The response to this, I suppose, is that it’s the media’s job to debunk these fears. But that puts too much faith in the power of the media and also ignores that a lot of these allegations are poorly suited to fact-checking. First, even if the media were to clearly state that various of the ridiculous charges were untrue, the complexity of these issues would undermine the power of those statements. Second, all the above factors ensure that the sheer volume of charges being made are going to be too many for any one media outlet to debunk in a convincing fashion. Finally, many of these charges are ill-suited for fact-checking because they are slippery slope arguments or are based on hypotheses about what this legislation would actually do in practice rather than what the legislation says it would do. These kinds of hypotheticals, ridiculous as they may be, are difficult-to-impossible for the media to take a definitive stand on because they are pretty much unfalsifiable claims. The most that can really be done to undermine these claims is to follow them up with a segment featuring an expert or an advocate of reform with a lede of “But experts/advocates say these fears are hogwash…”

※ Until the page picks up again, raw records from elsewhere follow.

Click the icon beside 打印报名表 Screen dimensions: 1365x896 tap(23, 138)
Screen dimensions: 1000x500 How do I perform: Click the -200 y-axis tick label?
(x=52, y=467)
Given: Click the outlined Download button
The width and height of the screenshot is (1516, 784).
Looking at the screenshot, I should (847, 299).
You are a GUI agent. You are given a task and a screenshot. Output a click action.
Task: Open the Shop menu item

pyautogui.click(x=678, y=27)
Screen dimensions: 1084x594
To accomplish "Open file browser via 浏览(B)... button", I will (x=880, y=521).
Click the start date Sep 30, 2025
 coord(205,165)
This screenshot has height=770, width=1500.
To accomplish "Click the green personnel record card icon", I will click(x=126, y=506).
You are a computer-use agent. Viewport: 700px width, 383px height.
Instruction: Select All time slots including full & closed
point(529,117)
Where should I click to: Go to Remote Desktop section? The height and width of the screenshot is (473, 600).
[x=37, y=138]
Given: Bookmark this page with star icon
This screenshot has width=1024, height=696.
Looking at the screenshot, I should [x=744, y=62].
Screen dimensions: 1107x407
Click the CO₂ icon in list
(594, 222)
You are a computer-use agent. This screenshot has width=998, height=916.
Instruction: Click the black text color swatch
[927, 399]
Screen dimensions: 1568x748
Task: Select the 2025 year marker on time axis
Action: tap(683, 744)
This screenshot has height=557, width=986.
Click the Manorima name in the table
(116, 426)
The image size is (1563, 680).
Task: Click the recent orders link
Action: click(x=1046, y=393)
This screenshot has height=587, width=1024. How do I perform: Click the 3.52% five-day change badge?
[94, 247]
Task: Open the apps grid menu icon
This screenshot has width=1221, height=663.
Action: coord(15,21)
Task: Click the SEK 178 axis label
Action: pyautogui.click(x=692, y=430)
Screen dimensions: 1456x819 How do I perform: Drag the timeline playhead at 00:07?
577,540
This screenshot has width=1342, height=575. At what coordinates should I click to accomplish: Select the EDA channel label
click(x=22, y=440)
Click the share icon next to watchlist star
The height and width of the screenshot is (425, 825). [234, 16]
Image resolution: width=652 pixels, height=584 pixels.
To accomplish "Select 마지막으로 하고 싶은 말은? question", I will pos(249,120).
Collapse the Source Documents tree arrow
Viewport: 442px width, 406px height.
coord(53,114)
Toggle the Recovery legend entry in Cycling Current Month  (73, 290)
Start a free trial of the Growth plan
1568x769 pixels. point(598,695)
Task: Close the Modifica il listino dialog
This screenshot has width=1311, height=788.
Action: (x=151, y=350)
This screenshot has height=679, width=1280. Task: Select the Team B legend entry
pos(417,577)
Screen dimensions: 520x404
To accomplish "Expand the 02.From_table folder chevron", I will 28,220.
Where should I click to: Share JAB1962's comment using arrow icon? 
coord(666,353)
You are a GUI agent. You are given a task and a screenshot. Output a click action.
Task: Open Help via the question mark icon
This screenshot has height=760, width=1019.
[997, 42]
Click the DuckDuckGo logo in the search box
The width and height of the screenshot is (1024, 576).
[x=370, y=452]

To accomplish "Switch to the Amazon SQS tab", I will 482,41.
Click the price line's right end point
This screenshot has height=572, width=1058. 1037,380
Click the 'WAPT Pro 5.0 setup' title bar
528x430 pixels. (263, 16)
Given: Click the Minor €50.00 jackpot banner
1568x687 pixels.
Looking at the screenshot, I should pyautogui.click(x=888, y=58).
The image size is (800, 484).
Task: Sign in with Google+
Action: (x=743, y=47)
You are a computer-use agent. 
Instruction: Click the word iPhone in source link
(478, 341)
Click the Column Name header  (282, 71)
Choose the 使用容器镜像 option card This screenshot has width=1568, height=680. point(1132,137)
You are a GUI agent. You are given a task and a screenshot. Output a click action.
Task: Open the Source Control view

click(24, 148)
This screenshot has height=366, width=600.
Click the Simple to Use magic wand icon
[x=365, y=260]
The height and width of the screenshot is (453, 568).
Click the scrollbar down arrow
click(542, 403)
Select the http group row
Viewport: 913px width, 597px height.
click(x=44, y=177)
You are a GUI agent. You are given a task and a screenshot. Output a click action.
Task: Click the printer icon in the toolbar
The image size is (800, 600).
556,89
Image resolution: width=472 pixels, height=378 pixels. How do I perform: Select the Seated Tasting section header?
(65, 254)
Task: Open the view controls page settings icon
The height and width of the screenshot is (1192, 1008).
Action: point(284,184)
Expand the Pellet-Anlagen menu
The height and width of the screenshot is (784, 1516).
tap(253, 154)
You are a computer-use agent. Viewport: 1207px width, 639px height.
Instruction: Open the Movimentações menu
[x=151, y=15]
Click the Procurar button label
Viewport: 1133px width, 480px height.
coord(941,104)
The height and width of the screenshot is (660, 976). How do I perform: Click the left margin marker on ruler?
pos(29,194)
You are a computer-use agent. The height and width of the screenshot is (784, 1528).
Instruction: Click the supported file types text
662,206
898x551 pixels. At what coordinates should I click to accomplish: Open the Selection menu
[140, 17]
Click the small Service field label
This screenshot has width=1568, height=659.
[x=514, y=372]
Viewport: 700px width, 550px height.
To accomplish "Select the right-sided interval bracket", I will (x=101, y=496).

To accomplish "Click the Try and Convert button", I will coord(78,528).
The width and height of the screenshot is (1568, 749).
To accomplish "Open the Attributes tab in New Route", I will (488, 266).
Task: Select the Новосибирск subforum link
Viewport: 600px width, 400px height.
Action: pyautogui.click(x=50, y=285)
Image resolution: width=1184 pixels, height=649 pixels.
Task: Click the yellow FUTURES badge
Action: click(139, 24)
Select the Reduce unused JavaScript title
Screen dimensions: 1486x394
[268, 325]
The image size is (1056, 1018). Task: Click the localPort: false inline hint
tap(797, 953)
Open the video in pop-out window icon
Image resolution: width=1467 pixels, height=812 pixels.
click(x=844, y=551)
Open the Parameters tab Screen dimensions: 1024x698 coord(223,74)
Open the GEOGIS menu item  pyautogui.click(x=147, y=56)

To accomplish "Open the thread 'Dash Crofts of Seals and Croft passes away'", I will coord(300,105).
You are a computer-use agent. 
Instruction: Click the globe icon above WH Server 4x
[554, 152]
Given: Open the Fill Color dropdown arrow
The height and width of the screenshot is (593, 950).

Where I think proponents of reform would have a point in their criticism of the media would be in arguing that the claims by these protesters are so ridiculous as to not warrant any media coverage at all. That said, the protest movement is probably too large to have avoided covering altogether.
None of this is to blame the Democrats for the furor of the town hall protests, although their use of phrases like “un-American,” “Astro-turf,” etc. have been unforced errors that have only served to intensify the outrage. Hindsight is, after all, 20/20. Nor is any of this to excuse those who should have known better than to make arguments based primarily on conjectures on top of conjectures.
It is, however, to say that the apparent success of the town hall protests in stoking anti-reform sentiment was perhaps inevitable once the Democrats began to pursue a reform strategy that relied on a byzantine mix of mandates, new regulations, and new government entities. In many ways, other reforms that have been kicking around for longer than those espoused in the current proposals would have been able to avoid many of these problems. Single-payer, for instance, while starting out with a lower initial approval, would not have been subject to slippery slope or ulterior motive claims and would have been easier to understand (it can be explained in a few sentences, although the transitional implementation would have necessarily been complicated) even as it would have been no more or less susceptible to cries of “Socialism!” Wyden-Bennett would have been able to avoid the cries of “Socialism!” and the slippery slope arguments since it’s not viewed as a stepping stone to single-payer but as something of an end unto itself, although it would have been subject to taking provisions out of context since it’s a relatively complicated set of provisions.
Again, though, hindsight is 20/20, so I can’t blame the Dems too much for trying to push for a watered-down incremental step towards their ultimate aim. I just think that, at a minimum, something like single-payer would have had at least an equal chance of being sold to the American people as the current proposals while having the benefit (from a liberal perspective) of being a much more meaningful and sweeping reform. Obviously, I think the same would have been true for Wyden-Bennett, although I recognize that internal Dem politics would have made this highly unlikely to ever be a Dem priority.